Price is not the only factor

With food prices falling and more fresh imports arriving on our shores, why should Australian consumers care?

It is no secret that food production costs in Australia are amongst the highest in the world. This means that in order to survive and remain competitive our farmers are highly efficient operators. In fact, in many farming sectors Australia leads the way in setting world best. Farmers in other countries view Australian farmers with a mixture of respect and envy.

Sadly, with globalisation and cut-throat pricing strategies, even being the best in world is not enough for many farmers to remain viable today. The major retailers would have us believe that consumers are driven by solely by price and are aggressively sourcing the cheapest available product, supposedly all in the name of the consumer. They are importing more and more produce, often guised as a generic home-brand with unclear labels. Local suppliers are operating at world’s best practice, but still can’t compete.

Is it an insult to assume that consumers only care about price and should our farmers even try to be competing on price alone?

Food is relatively expensive to grow and produce in Australia because our Australian farmers meet the highest of standards and take the greatest of care.
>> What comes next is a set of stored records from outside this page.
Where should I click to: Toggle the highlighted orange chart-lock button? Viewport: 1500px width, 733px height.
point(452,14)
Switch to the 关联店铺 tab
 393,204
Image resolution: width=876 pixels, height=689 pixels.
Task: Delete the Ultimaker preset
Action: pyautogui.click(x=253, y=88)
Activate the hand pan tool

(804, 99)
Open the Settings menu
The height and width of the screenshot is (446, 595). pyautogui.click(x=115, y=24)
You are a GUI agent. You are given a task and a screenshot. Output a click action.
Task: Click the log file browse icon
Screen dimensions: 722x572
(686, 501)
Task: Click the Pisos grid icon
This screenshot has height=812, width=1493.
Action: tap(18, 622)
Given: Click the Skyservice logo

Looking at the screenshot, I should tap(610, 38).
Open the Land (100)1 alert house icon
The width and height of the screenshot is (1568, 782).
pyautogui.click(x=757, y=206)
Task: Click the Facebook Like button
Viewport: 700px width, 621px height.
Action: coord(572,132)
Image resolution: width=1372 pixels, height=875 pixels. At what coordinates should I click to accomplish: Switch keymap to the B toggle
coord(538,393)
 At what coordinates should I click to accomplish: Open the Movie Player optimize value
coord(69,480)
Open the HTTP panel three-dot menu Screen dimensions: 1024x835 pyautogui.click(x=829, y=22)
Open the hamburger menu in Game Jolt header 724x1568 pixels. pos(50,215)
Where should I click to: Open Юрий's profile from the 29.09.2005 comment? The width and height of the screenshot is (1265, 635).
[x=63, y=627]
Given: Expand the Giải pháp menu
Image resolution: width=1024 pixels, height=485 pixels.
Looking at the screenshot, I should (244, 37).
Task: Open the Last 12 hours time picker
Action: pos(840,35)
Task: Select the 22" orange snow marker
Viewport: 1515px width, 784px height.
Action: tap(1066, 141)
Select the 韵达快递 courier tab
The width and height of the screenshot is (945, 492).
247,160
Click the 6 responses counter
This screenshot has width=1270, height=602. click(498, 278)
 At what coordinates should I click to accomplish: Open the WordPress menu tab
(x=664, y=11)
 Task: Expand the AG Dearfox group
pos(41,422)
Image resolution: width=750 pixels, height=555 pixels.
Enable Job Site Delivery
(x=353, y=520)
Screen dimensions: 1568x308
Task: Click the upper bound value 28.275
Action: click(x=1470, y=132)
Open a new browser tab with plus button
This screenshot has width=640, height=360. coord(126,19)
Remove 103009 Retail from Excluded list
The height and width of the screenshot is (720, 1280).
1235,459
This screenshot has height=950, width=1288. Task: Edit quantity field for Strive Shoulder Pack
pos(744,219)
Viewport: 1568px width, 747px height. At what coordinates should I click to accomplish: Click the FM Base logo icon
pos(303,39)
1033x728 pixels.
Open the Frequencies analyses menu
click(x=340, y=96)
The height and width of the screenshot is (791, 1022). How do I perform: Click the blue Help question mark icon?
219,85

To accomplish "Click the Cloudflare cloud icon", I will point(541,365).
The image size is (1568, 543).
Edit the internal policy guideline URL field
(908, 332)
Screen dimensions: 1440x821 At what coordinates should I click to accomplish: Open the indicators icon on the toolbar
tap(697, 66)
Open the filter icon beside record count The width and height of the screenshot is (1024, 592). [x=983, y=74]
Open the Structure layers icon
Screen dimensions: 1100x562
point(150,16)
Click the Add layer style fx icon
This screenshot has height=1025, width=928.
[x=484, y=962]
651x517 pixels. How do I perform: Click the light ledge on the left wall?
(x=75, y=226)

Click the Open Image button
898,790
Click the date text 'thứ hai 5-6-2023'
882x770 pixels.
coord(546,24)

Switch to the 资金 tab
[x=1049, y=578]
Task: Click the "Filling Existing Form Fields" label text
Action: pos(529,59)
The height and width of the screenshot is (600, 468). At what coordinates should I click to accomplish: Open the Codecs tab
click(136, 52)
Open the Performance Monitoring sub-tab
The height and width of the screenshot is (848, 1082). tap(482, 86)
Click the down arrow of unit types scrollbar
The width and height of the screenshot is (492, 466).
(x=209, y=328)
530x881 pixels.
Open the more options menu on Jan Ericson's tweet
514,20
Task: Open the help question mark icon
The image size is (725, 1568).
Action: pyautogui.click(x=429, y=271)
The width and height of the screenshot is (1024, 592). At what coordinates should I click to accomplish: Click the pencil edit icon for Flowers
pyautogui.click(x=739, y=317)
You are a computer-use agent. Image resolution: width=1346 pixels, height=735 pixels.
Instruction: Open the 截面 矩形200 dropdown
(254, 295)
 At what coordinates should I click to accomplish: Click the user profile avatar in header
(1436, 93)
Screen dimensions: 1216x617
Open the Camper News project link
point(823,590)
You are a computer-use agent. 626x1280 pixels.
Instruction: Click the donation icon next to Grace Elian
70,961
Yes, our labour costs are higher than in almost any other food producing nation in the world, but this is so that every Australian can be assured of receiving a minimum wage that will afford them a decent standard of living. This is intrinsic to our Australian values.

Yes, regulation and red-tape places additional cost and burden on businesses, but this means that every worker in Australia can go to work with the knowledge that safety is paramount in work practices and that they will be provided support if they are injured at work. Every Australian worker has access to one of the best health care systems in the world. Every Australian worker has access to a guaranteed superannuation contribution.

Yes, our energy costs are high, but this means that we are not wasteful of energy and are constantly being driven towards more energy efficient means of production.

Yes, our overall cost of production is higher than many other countries, but this is because our farming systems take care of our environment. We invest heavily in new technology and research to ensure that we continue to lead the world in sustainable agricultural production. Caring for our country is ingrained in our farming culture, as each generation strives to pass the land on to the next generation in better condition than they received it, with more and more attention to detail. Our clean growing environment also means that we are free from many pests and diseases found in other parts of the world.

Yes, there are additional costs all the way through the production chain, from the moment the product leaves the farm gate until it reaches the dinner plate, but this means that our Food Safety Standards are exceptional. Our strict quality procedures mean that food hygiene is paramount and that fresh produce is kept at the correct temperatures throughout the entire supply chain. Our produce is tested regularly to ensure it complies with the strictest of food safety standards. Our consumers can have confidence that food grown and packed in Australia is safe.

Aussie Farmers delivering a proven and trusted product

Where else in the world can you purchase food with such confidence as you can in Australia? When you are buying Australian you are investing in something of enormous value.

Buying Australian means you know what you are eating. Buying Australian means you are supporting our environment. Buying Australian means you are supporting local jobs and employment. And most importantly, buying Australian means you are helping Aussie farmers survive. Without Aussie farmers what choice will you have?